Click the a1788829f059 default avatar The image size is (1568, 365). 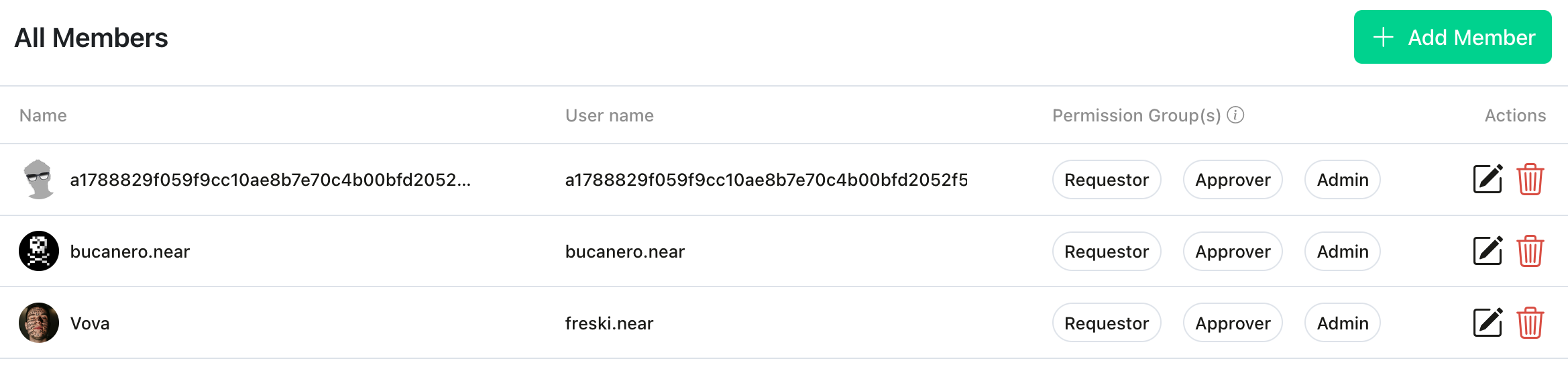[x=39, y=179]
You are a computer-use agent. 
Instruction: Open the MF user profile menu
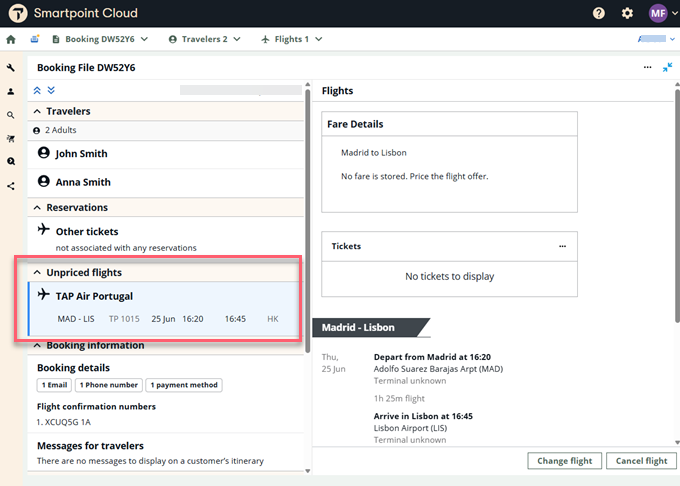coord(658,13)
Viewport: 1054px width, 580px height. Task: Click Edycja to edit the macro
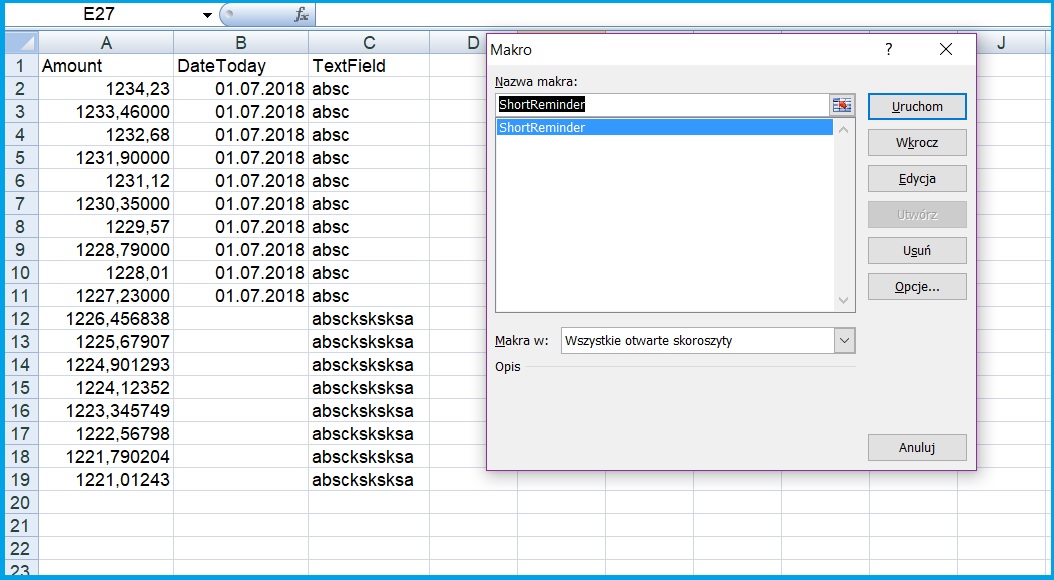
++++
Reproduce, without any alteration, everything in the records above from the line containing "You are a computer-use agent." down through the end of the records, both ends included, omitting the pictures.

◆ FULL SOLUTION ◆
You are a computer-use agent. 
Instruction: Open the MF user profile menu
coord(658,13)
Viewport: 1054px width, 580px height. Task: Click Edycja to edit the macro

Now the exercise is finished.